President Obama and Mitt Romney each used their second presidential debate to talk tough on China.
Romney pledged that he would label China as a currency manipulator on his first day in office -- a promise he frequently works into his campaign speeches. And he accused China of "stealing" designs, patents and technology pioneered by U.S. companies.
"There's even an Apple store in China that's a counterfeit Apple store, selling counterfeit goods," Romney said. "They hack into our computers. We will have to have people play on a fair basis."
Obama was more circumspect in his use of language, but he touted the trade complaints his administration has filed against China over auto parts. Obama also recently blocked the sale of American wind farm companies to a Chinese firm.
Talking tough on China has become a campaign ritual for politicians of both parties -- even if, as experts predict, the rhetoric moderates after Nov. 6 regardless of who wins.
The latest criticisms from the Republican candidate comes after the Treasury Department last week delayed the release of a report that has in the past criticized China for keeping the value of its currency artificially low.

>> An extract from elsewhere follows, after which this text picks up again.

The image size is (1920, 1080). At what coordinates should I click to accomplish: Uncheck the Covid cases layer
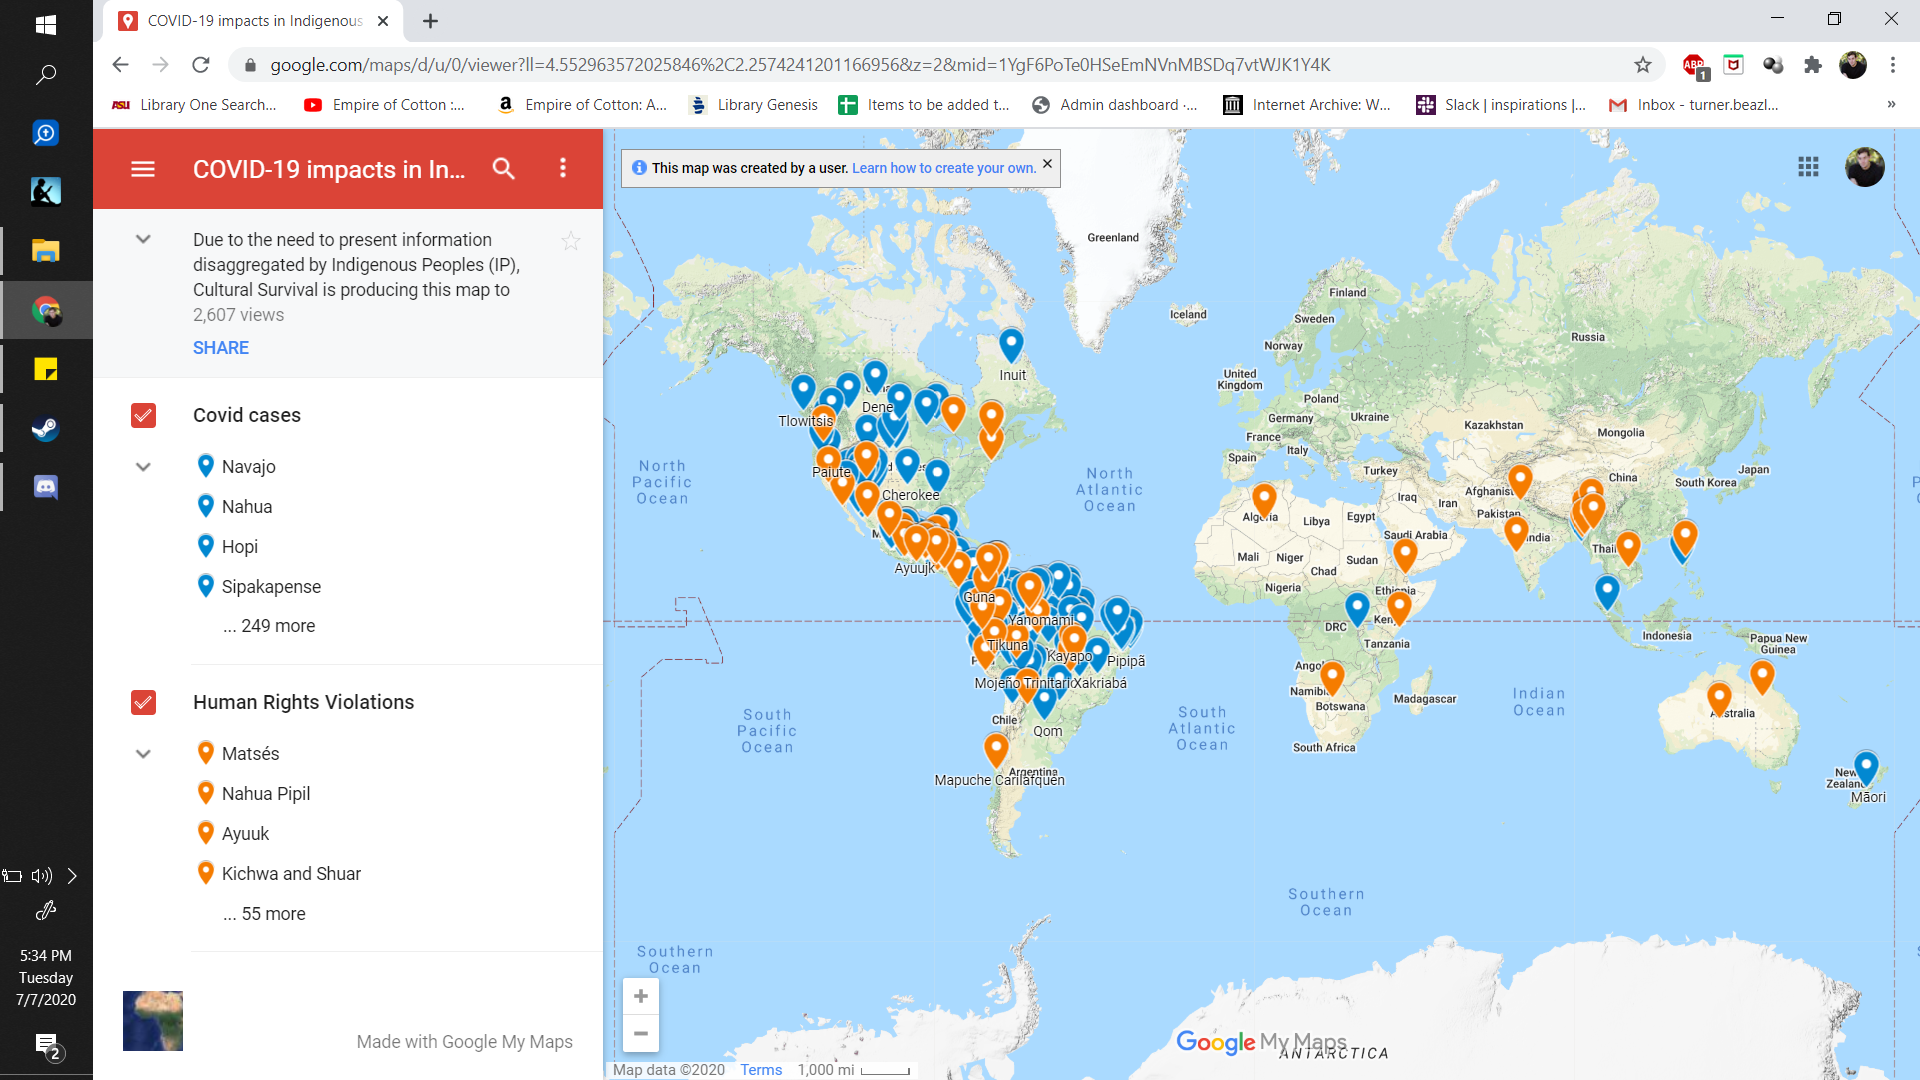click(x=143, y=415)
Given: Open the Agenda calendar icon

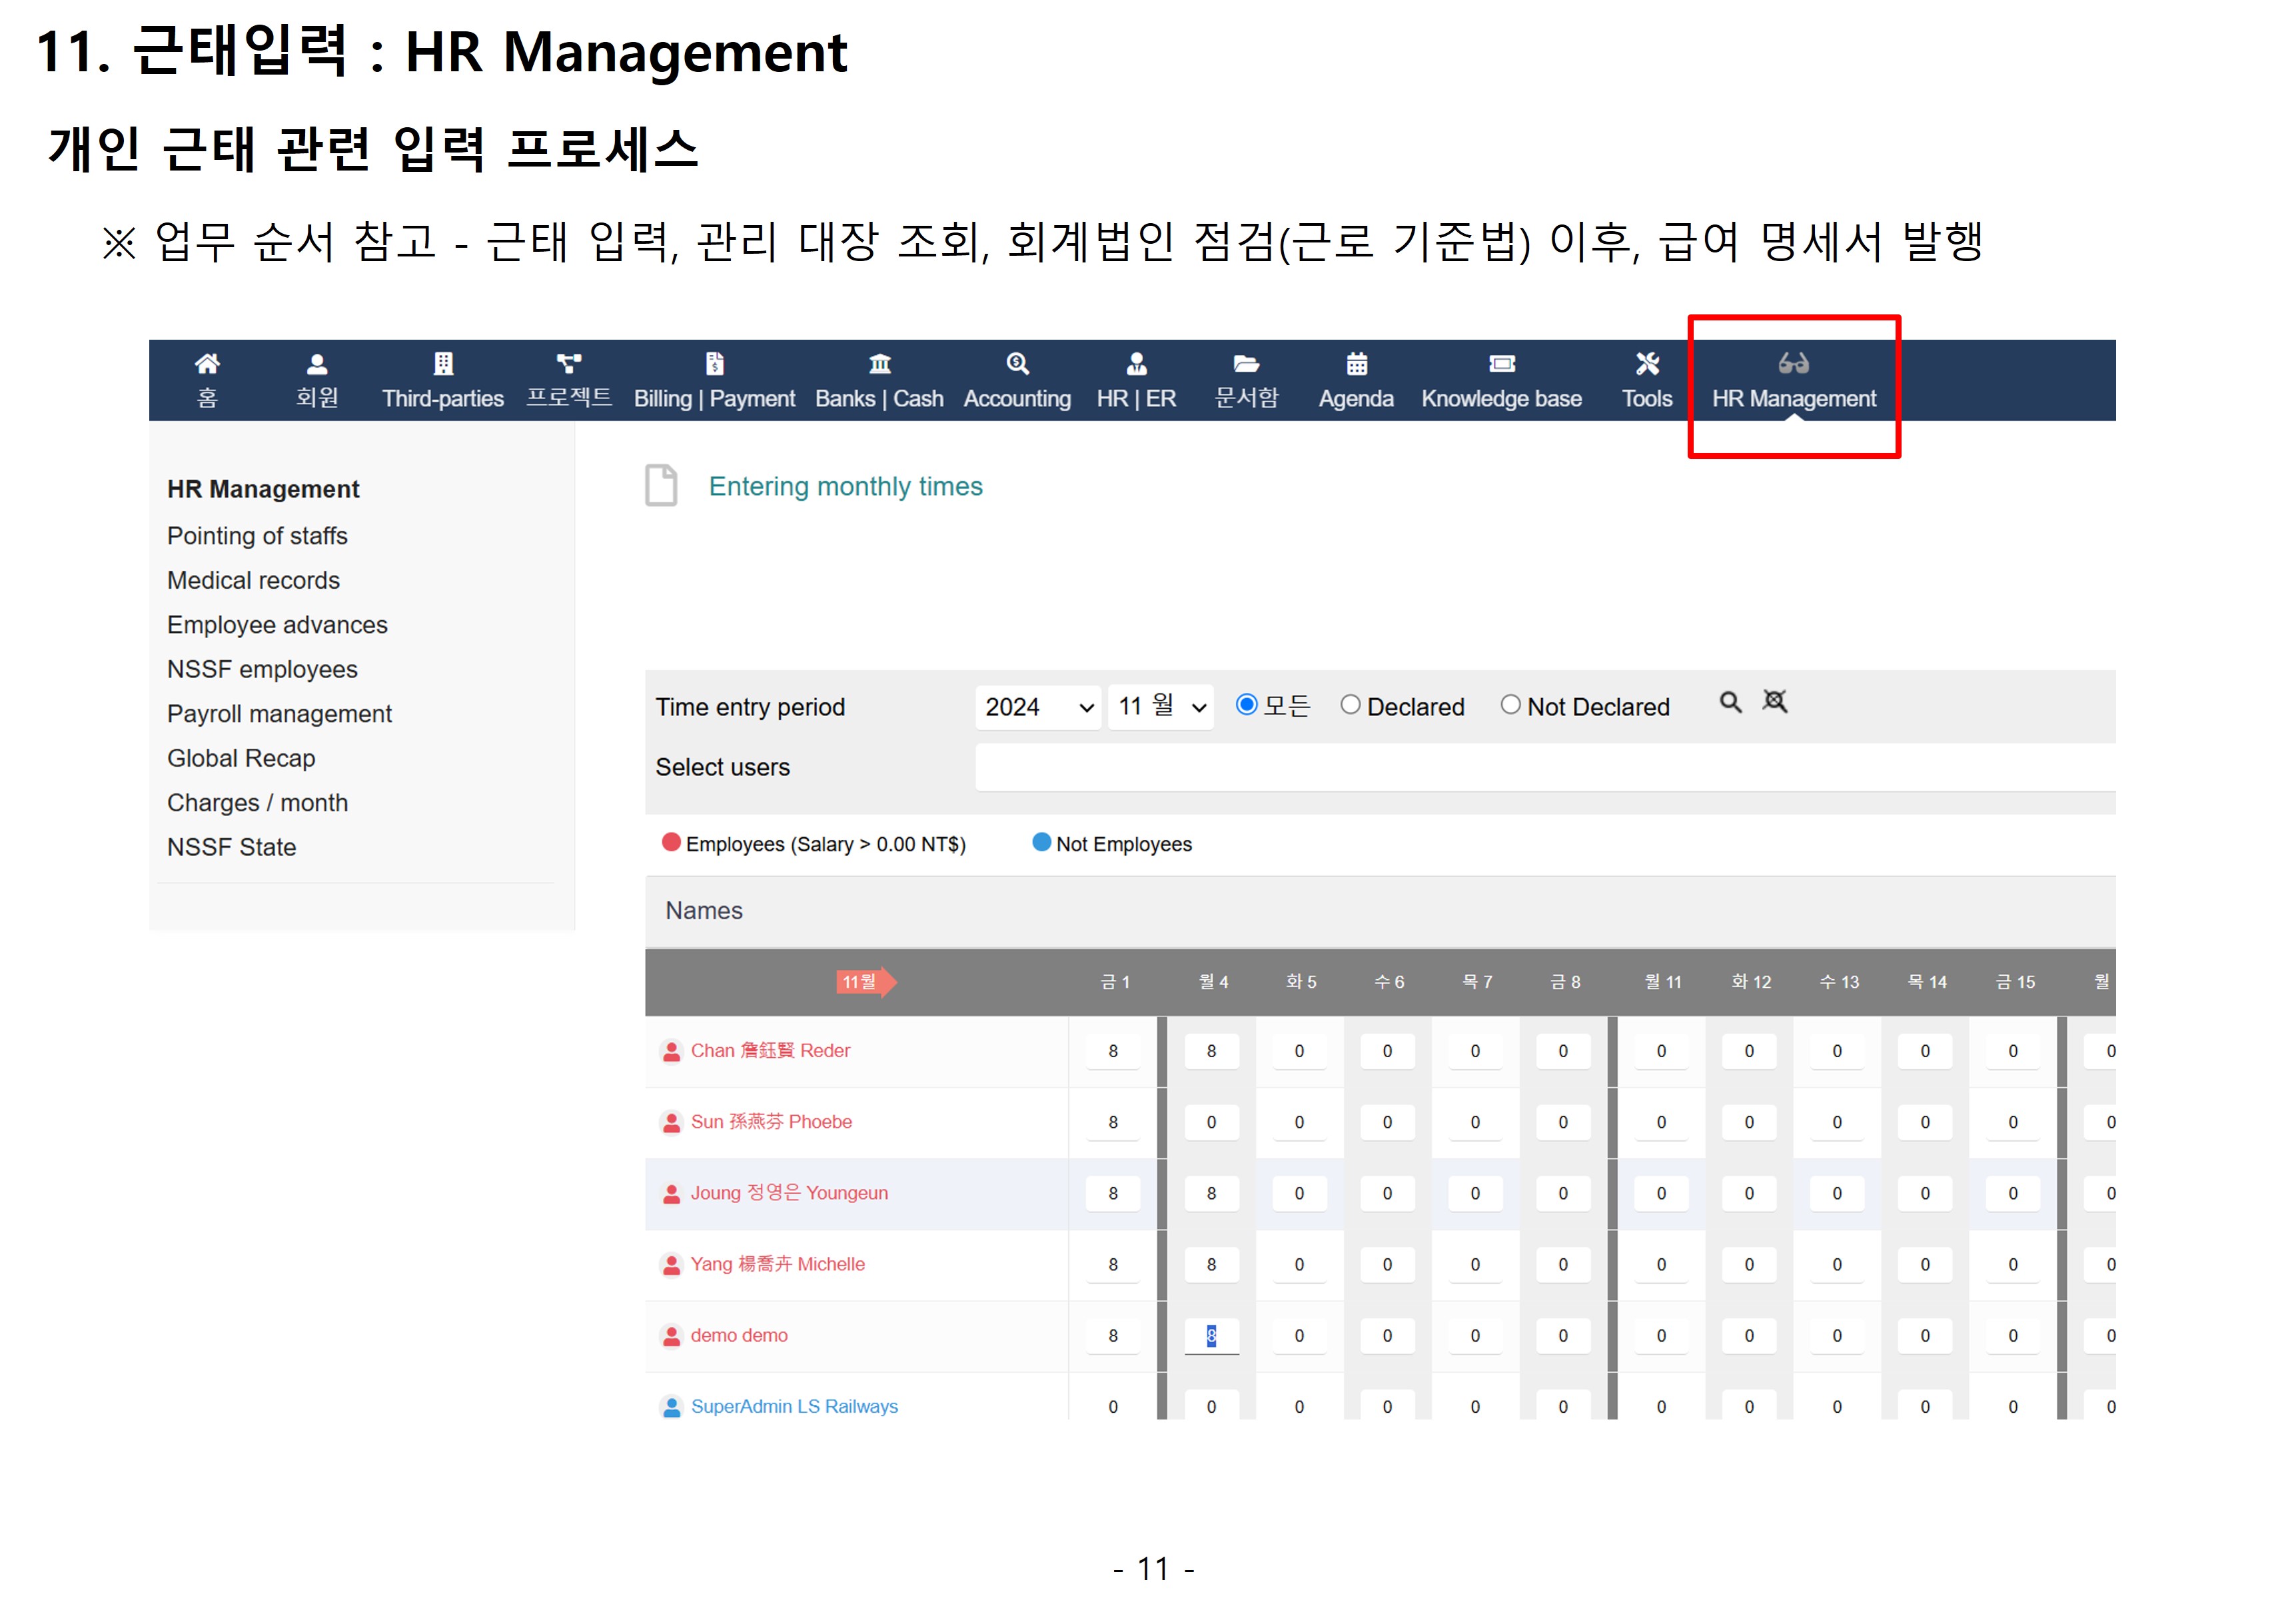Looking at the screenshot, I should pos(1356,363).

Delays are nothing new, but the next edition of the report is now unlikely to be issued until after the election.
The president has run a campaign that has repeatedly sought to draw connections between Romney's tenure at Bain Capital and the outsourcing of American jobs to China.
"Mitt Romney: tough on China? Since when?" a recent ad asked.
"[Romney] says he's gonna take the fight to them, he's going to go after these cheaters, and I've got to admit, that message is better than what he has actually done about this thing," Obama said earlier this month in Ohio.
Romney and Obama are not the first presidential candidates to beat up on China.
Bill Clinton famously referred to China's leaders as the "butchers of Beijing" during the 1992 presidential race. Four years later, George W. Bush criticized Clinton for being too easy on China.
"These guys all ate crow," said David Zweig, an associate dean at Hong Kong University of Science and Technology. "Once in office, presidents tend to change their behavior."
That shift is not surprising given the nature of the relationship. China is one of the United States' largest trading partners, and the economies of the two countries -- the largest and second largest in the world -- are increasingly interconnected.
Beijing holds more than $1 trillion in U.S. debt, and U.S. exports to China are on the rise. China's currency, the yuan, has been allowed to appreciate in recent years but many American businesses argue it still does not reflect its true market value, giving Chinese exporters an unfair competitive advantage.
Many analysts worry that Romney's plan to label China a currency manipulator could backfire, and the specificity of the promise leaves him few options but to follow through.
"He has created a huge problem for himself," Zweig said. "He has said consistently he will do it. So how does he climb down from that?"
Economists are even more worried about the second part of Romney's initial China plan, which is to direct the Department of Commerce to institute countervailing duties on Chinese imports if China "does not quickly move to float its currency."
That could spark a trade war between the two countries -- a circumstance likely to end unhappily for both Beijing and Washington.
The Obama administration has taken protectionist actions, introducing tariffs on Chinese-made solar panels and tires.